Thursday, February 12, 2009

Judges Jailed in Juvenile Prison Scam



‘Weeping in the Playtime of Others’
By Norm Kent

Years ago, as a Criminal Justice professor at Florida Atlantic University, my curriculum for the Juvenile Delinquency course included the book 'Weeping in the Playtime of Others,' by Ken Wooden.

The book rails against the incarceration of America’s children, and points out ever so acutely the risks we place on youths when we privatize the juvenile justice system; when we pay private companies with public funds to care for them.

Sooner or later, Ken would argue in the book, we would pay a price somewhere, somehow, because greed would win out. It has been over 25 years since I taught at FAU, but some words ring true forever, and so today, Ken comes to mind, thanks to two Pennsylvania judges who have disgraced their community, dishonored their robes, and poisoned the judicial system.

Luzerne County Judges Mark Ciavarella and Michael Conahan have been charged with sending hundreds of kids to two private juvenile detention centers in return for over two million dollars kickbacks from the two centers. The judges were charged on Jan. 26 and removed from the bench by the Pennsylvania Supreme Court shortly afterward.
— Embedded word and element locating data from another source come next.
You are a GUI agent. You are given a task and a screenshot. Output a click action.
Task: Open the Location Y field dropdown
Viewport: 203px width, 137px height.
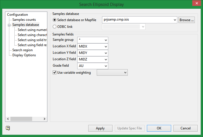click(105, 53)
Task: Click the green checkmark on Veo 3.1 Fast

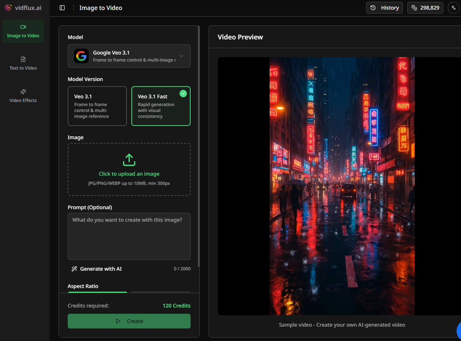Action: click(183, 94)
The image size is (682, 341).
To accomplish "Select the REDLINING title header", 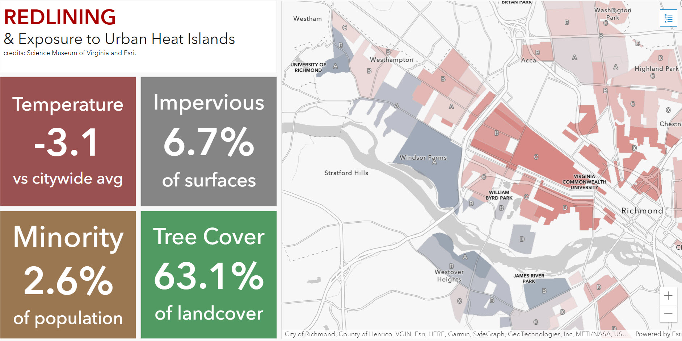I will coord(60,16).
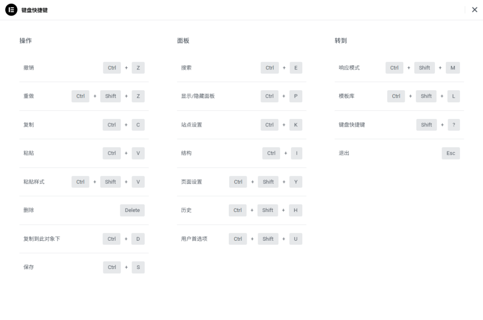This screenshot has width=483, height=320.
Task: Click the S key in 保存 row
Action: (138, 268)
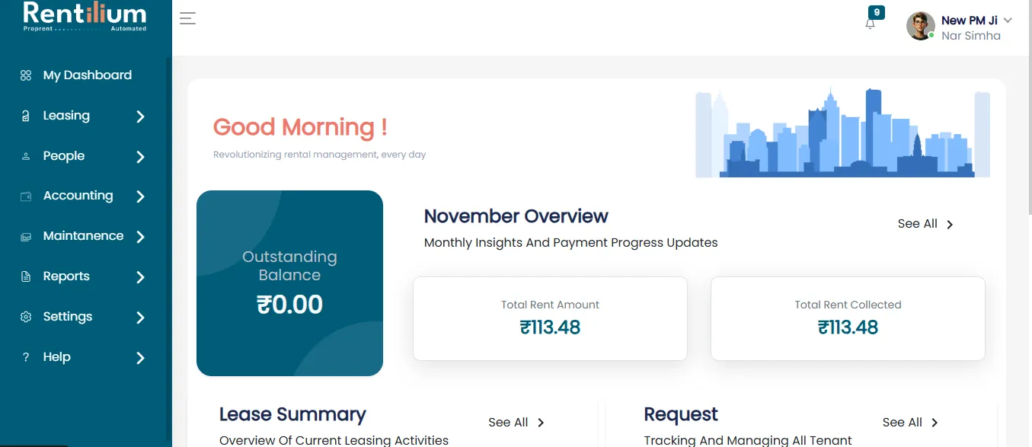The height and width of the screenshot is (447, 1032).
Task: Open the notifications bell icon
Action: pos(870,24)

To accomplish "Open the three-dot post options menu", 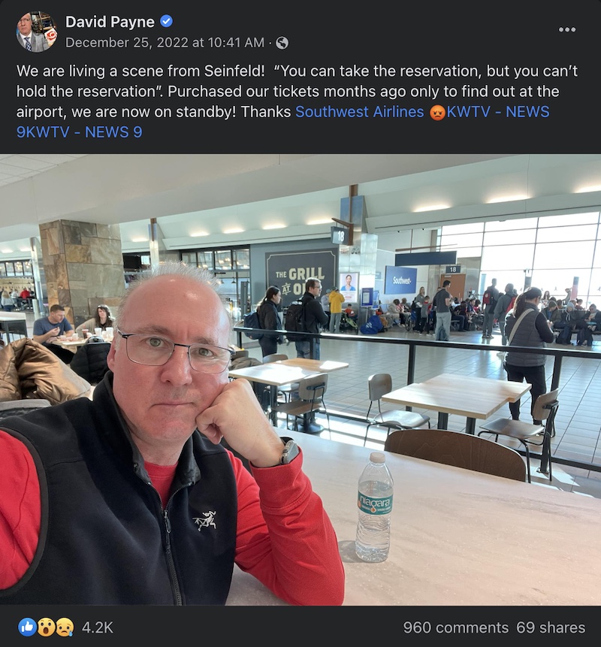I will [566, 29].
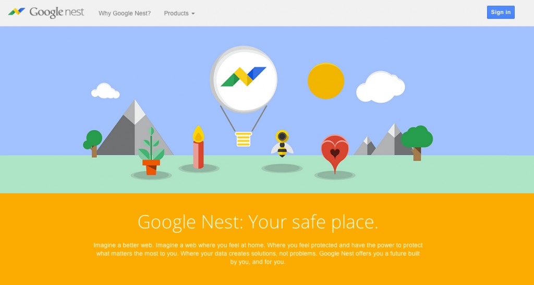Open the Why Google Nest? page
Screen dimensions: 534x285
point(125,13)
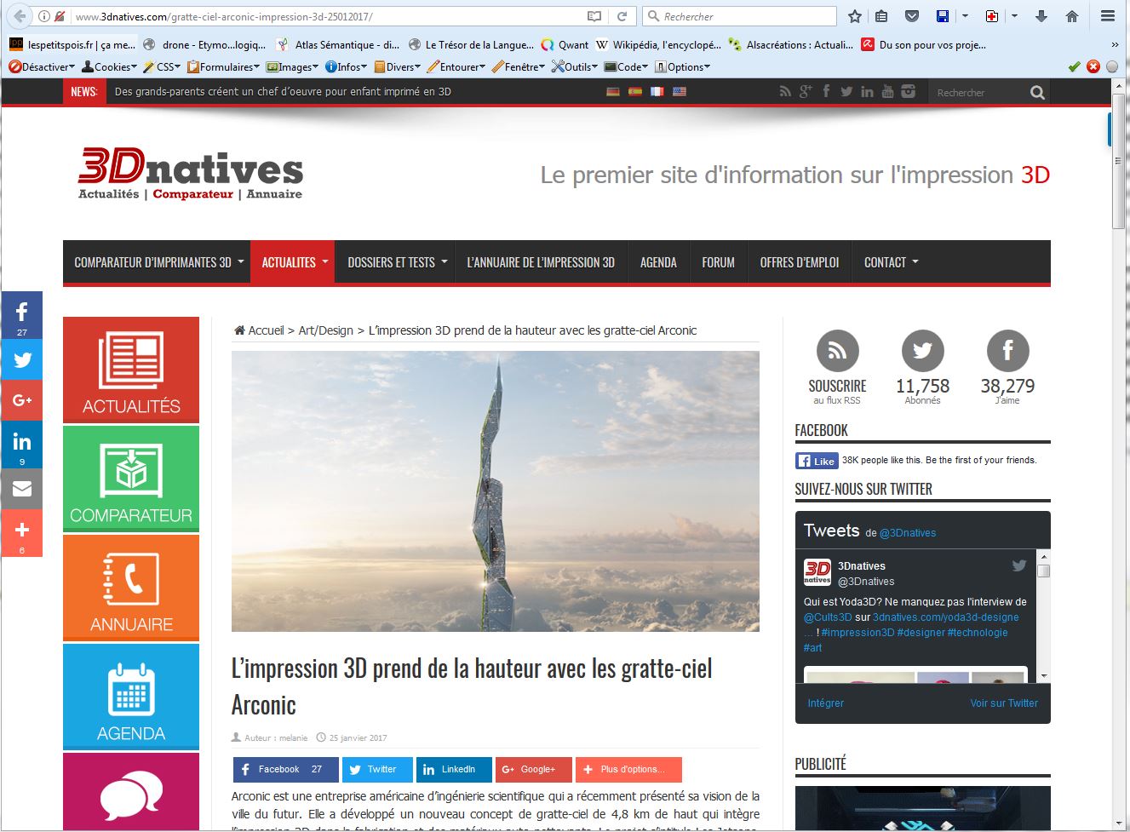Open the Offres d'emploi menu item
1130x832 pixels.
[x=799, y=262]
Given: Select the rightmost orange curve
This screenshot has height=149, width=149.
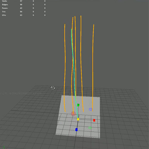Looking at the screenshot, I should coord(93,68).
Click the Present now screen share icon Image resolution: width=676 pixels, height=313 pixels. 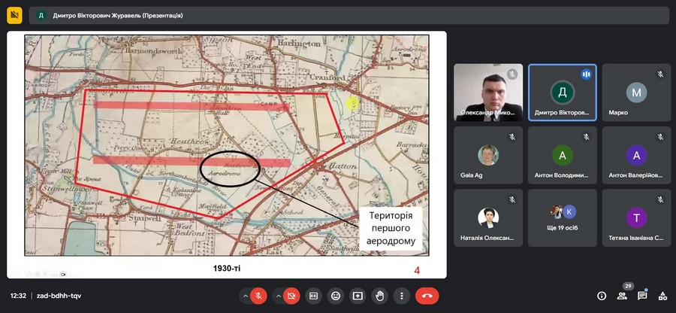pos(358,296)
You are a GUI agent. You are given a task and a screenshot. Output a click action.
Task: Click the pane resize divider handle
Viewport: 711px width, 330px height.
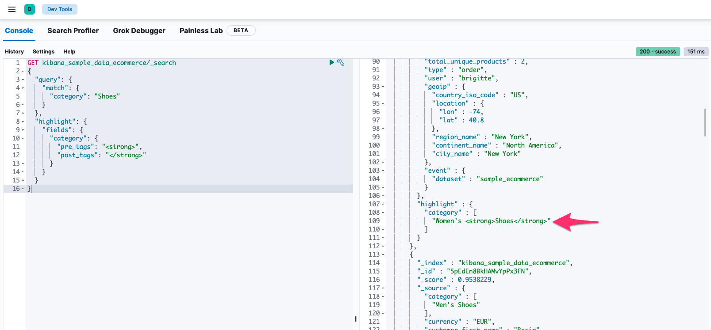click(356, 319)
Not surprisingly, a review of the kids sent to the detention center revealed a common theme: they were poor and unlikely to have had counsel. Some were sent there by the jurist even without the recommendation of probation officers. Some were sentenced for incredibly innocuous offenses, such as ridiculing a school administrator on a My Space Post. Whatever, it is as disgusting and offensive a sample of judicial malfeasance as we are ever likely to witness.

The mechanism that enabled the judges to act corruptly was the privatization of prisons. That means you are taking a human services enterprise, a social obligation of our government, and transforming it into a for-profit scheme designed to line the pockets of its owners. You create a system which invites corporate corruption and compromises with constitutional standards.
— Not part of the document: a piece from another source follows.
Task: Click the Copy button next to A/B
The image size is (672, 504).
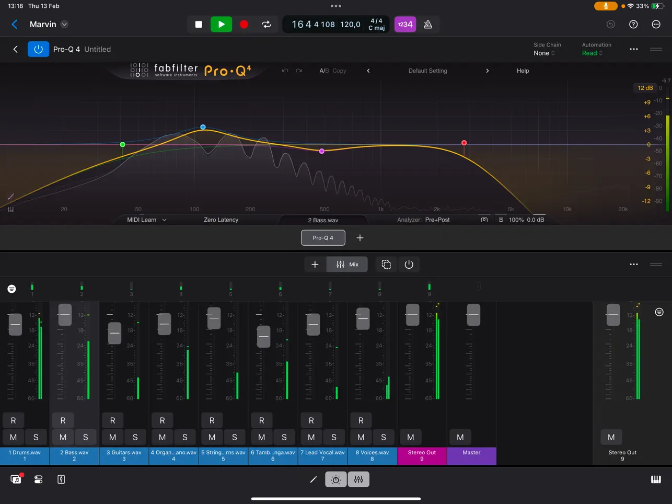Action: pyautogui.click(x=340, y=71)
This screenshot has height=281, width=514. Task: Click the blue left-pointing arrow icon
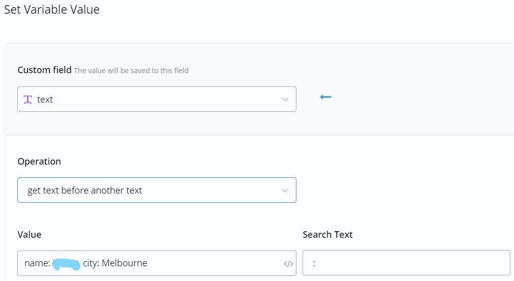coord(325,97)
Please do not say it cannot happen here. We are in the process of expanding these contracts in Florida and elsewhere. And the CEO’s running them get to choose between providing minimal constitutional safeguards or adding a new wing to a backyard in their North Carolina vacation home. I don’t give the kids much of a chance.
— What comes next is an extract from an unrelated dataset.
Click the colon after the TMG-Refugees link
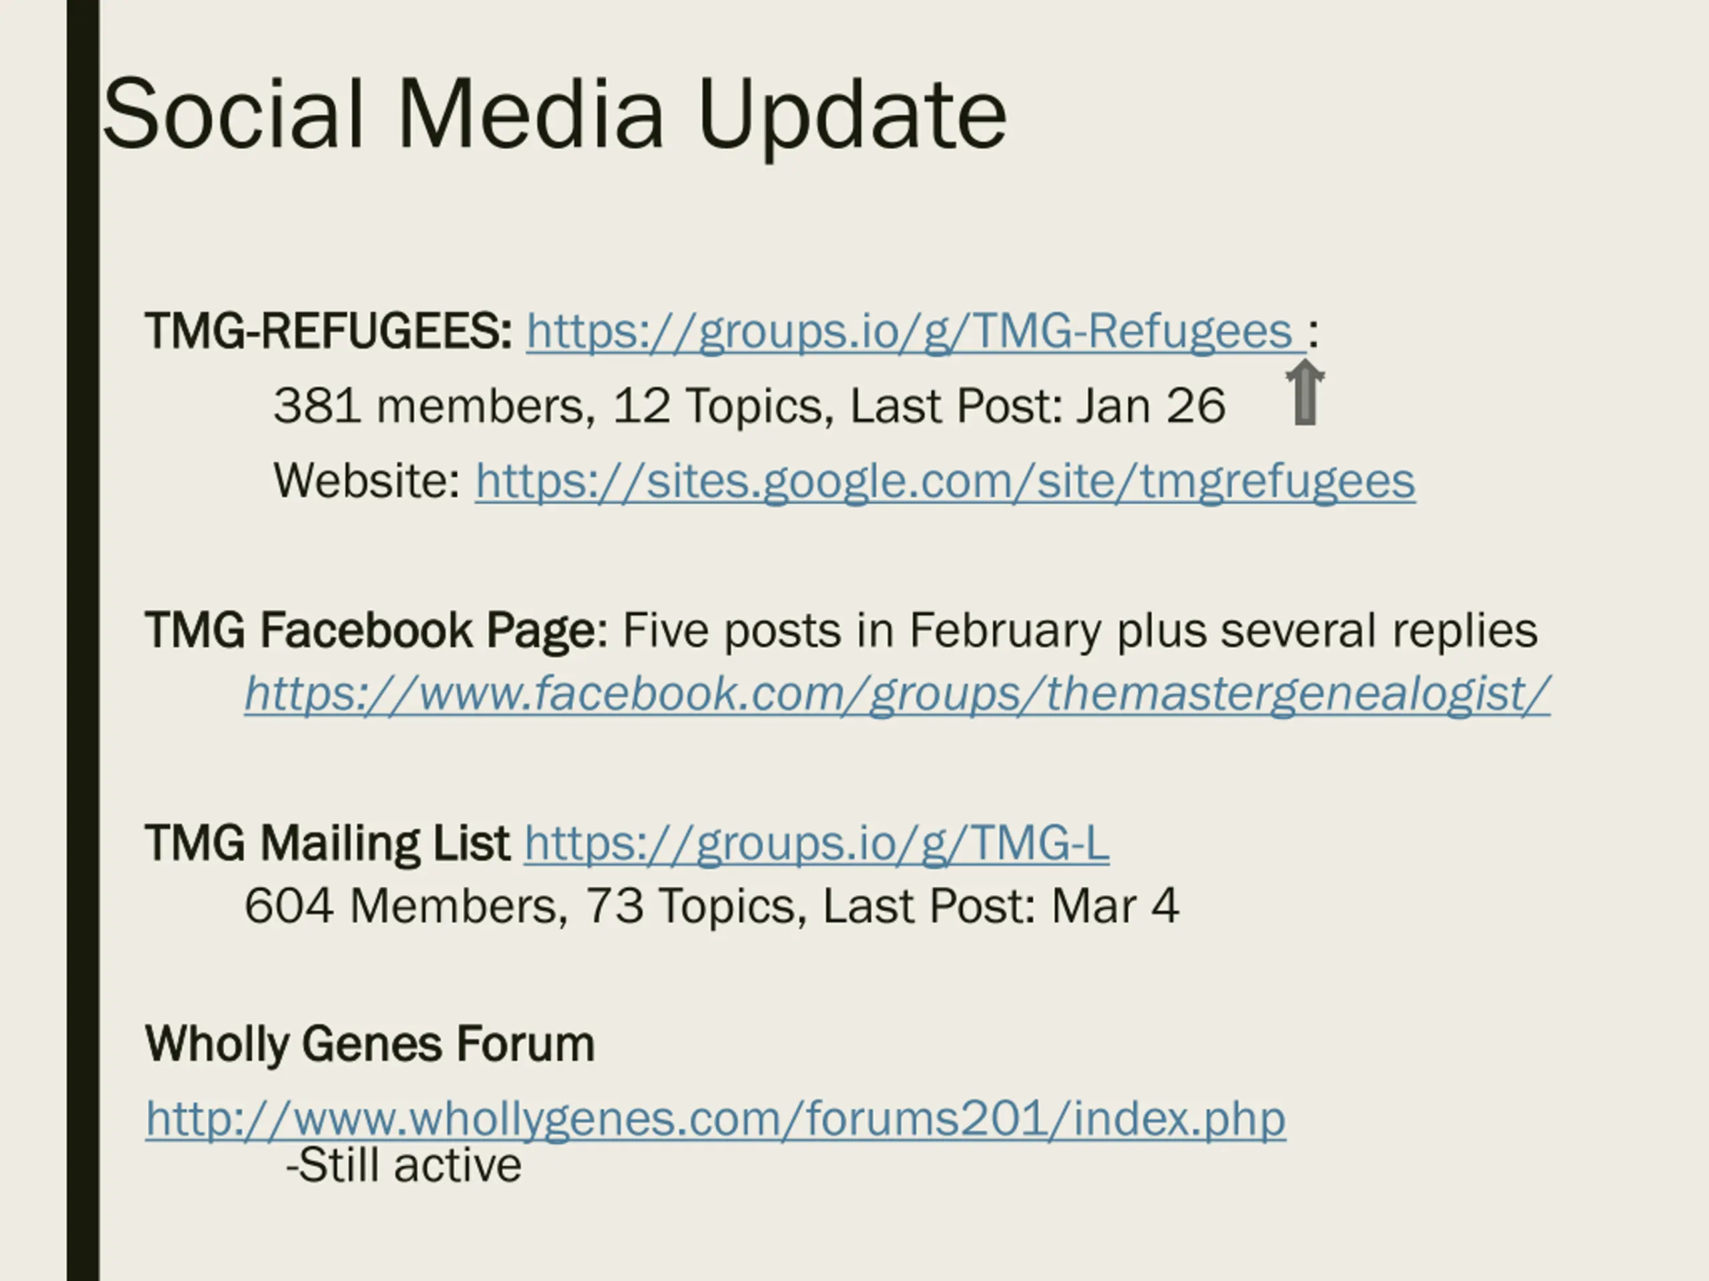This screenshot has width=1709, height=1281. (x=1313, y=333)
It would be nice to think judges are beyond the temptation of flawed conduct. But let’s be real. Whether you are A-Rod or Rush or Senator Tom Daschle, you slip, you fall, you fail. We want the extra hit, the extra line, the extra free ride. We are in a society that plays a game called ‘win at all costs.’ As a result, the kids, the poor, and the disabled, become the losers. That is what happens when you play ‘Monopoly’ with human rights.

Let me ask you this. I just posted a defense of Judge Barnes, censured by our Supreme Court for standing up to the abuses inherent in the first appearance system in his county. Who would you rather have in your courtroom presiding over your kid, a Judge Barnes or the Conahan fellow mentioned above?